VTC: Sim. E é por causa disso purificação e acumulação de mérito são muito importantes quando estamos presos - muito importantes. Porque abre seu coração e o sintoniza de volta ao seu refúgio.

Público: Muitas vezes ficamos tão confusos naquele momento; é quando você deve ter aquela voz vindo em sua cabeça sobre o que seus professores lhe ensinaram e depois segui-la. Aprendemos muito, mas a mente nem sempre está ouvindo.

VTC: Ou às vezes a gente escuta e pode até dizer, mas não está fazendo.

Público: Eu só queria ressoar que sinto o purificação práticas são tão úteis. Porque minha mente egocêntrica é um pensamento muito articulado, inteligente e muito racional - como um ensaio escrito de dez páginas - e a única maneira de superar isso é fazer muitas prostrações, fazer muitas mantra, ou algo que não envolve a mente da mesma forma aflita. E então pode fazer uma pausa no pensamento excessivo e realmente trabalhar com o que está acontecendo em um nível mais físico ou emocional.

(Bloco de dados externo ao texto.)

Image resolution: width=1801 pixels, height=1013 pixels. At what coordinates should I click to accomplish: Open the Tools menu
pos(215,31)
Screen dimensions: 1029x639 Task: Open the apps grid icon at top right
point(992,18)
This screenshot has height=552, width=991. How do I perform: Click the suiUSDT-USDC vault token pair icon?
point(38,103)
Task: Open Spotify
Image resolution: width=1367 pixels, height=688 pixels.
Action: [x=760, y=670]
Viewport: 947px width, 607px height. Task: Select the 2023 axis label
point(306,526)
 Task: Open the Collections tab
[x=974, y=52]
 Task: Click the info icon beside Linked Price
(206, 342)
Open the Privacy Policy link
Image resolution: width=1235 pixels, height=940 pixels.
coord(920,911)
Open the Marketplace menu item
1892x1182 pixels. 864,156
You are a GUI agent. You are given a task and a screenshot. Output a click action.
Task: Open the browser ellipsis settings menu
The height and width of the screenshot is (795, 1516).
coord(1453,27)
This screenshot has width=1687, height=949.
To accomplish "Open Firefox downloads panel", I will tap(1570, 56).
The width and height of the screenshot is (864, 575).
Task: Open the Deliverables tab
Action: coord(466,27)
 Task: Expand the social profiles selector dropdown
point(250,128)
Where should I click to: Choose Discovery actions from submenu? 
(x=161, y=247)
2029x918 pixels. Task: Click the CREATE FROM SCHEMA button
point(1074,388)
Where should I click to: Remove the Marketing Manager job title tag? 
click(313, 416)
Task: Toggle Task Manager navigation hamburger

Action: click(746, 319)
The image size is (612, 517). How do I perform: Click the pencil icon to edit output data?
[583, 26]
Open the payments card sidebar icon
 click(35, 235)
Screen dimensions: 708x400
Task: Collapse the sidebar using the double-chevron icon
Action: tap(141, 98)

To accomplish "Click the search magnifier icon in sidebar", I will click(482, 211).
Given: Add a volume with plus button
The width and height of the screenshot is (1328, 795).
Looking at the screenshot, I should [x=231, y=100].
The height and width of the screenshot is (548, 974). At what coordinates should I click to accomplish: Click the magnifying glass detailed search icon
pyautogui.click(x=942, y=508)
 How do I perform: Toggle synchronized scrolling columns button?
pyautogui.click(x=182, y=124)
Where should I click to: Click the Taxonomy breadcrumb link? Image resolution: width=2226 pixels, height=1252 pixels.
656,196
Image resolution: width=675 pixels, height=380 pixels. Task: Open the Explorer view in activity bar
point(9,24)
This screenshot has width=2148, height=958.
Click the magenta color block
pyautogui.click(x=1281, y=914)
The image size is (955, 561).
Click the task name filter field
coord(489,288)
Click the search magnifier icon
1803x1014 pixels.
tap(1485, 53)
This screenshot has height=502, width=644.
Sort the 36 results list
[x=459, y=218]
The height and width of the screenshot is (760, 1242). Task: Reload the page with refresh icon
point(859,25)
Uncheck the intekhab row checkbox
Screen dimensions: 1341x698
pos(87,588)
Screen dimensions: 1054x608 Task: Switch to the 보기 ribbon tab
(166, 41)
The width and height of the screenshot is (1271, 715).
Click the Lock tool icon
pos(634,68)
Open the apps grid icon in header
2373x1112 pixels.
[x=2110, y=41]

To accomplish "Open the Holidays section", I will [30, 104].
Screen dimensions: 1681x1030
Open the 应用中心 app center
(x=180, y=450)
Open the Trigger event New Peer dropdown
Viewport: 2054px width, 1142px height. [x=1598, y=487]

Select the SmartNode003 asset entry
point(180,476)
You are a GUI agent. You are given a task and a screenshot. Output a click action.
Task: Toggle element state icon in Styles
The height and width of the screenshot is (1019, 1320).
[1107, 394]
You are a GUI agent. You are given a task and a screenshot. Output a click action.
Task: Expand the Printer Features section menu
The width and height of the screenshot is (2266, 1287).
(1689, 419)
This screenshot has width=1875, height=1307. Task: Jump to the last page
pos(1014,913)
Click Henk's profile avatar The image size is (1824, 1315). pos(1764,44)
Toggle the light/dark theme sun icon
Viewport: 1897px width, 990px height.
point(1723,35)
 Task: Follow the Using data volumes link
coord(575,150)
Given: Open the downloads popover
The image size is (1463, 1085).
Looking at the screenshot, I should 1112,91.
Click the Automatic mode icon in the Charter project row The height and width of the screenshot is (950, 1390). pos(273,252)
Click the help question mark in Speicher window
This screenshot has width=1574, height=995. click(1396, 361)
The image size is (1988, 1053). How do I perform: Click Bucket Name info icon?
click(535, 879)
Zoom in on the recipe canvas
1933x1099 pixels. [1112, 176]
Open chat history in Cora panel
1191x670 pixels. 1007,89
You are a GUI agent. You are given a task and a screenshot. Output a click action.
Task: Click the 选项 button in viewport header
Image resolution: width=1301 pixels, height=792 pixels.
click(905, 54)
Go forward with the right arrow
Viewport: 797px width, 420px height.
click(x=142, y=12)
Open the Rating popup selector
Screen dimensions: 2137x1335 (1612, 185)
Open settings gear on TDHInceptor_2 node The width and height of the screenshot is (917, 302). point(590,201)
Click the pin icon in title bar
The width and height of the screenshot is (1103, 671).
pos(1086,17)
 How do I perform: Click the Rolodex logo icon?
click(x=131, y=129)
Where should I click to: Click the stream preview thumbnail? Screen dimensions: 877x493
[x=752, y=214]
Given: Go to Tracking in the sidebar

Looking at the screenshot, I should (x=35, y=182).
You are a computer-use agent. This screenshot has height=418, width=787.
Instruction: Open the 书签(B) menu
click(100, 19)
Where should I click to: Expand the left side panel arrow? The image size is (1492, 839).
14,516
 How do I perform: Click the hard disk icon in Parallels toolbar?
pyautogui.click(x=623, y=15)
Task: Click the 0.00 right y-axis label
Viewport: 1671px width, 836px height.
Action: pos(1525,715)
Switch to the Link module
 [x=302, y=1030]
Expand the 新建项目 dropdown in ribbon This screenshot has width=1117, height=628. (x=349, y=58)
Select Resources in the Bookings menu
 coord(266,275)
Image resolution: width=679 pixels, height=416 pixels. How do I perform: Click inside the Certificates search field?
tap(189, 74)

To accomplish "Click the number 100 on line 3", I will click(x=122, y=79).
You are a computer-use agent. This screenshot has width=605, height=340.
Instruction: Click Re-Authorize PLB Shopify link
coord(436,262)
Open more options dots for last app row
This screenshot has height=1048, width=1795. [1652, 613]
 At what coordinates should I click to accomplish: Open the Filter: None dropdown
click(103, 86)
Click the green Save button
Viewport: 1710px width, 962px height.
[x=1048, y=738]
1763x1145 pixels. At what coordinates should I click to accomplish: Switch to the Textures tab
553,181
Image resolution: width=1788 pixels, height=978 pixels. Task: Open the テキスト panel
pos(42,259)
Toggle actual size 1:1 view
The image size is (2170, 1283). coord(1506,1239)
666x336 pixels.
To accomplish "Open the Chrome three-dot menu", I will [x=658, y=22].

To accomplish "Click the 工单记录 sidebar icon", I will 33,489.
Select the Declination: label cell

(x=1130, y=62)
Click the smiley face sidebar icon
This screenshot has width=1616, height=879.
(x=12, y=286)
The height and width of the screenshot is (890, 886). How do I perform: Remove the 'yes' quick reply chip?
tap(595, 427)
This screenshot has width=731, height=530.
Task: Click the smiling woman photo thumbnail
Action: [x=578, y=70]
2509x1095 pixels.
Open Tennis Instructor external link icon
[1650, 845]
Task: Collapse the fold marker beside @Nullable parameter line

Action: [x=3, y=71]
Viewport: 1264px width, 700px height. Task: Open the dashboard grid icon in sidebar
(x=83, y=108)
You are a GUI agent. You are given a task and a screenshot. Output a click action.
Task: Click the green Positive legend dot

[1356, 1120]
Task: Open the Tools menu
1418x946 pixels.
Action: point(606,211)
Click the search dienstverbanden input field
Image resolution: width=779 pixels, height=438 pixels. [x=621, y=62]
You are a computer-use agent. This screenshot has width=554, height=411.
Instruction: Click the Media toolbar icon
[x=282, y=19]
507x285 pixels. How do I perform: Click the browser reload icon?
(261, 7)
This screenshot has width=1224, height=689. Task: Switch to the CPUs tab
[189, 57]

VTC: Para sair de nossa cabeça e de nossas maneiras legais e elegantes de descrever: “A aflição número sete está relacionada à aflição número oito” - assim. Acho que realmente me impressionou quando você disse antes que estava bastante confuso e simplesmente foi e fez todas essas prostrações para o Buda e fez muitas orações e assim sua mente ficou clara porque você pode ver que está se reconectando com seu refúgio. E quando você faz muitas orações aspiracionais, você está colocando sua mente em uma determinada direção. Aspiração significa que você quer mudar. Você está pedindo inspiração para ajudá-lo a mudar. Mas quando você está perdendo isso aspiração, quando você está imobilizado pelo medo ou preso na identidade ou o que quer que seja, então, como você disse, você não tem certeza de onde está indo em sua vida. E a água corre ladeira abaixo, então vamos com apego.

Venerável Thubten Chodron

A Venerável Chodron enfatiza a aplicação prática dos ensinamentos do Buda em nossas vidas diárias e é especialmente hábil em explicá-los de maneira facilmente compreendida e praticada pelos ocidentais. Ela é bem conhecida por seus ensinamentos calorosos, bem-humorados e lúcidos. Ela foi ordenada como monja budista em 1977 por Kyabje Ling Rinpoche em Dharamsala, Índia, e em 1986 ela recebeu a ordenação de bhikshuni (plena) em Taiwan. Leia sua biografia completa.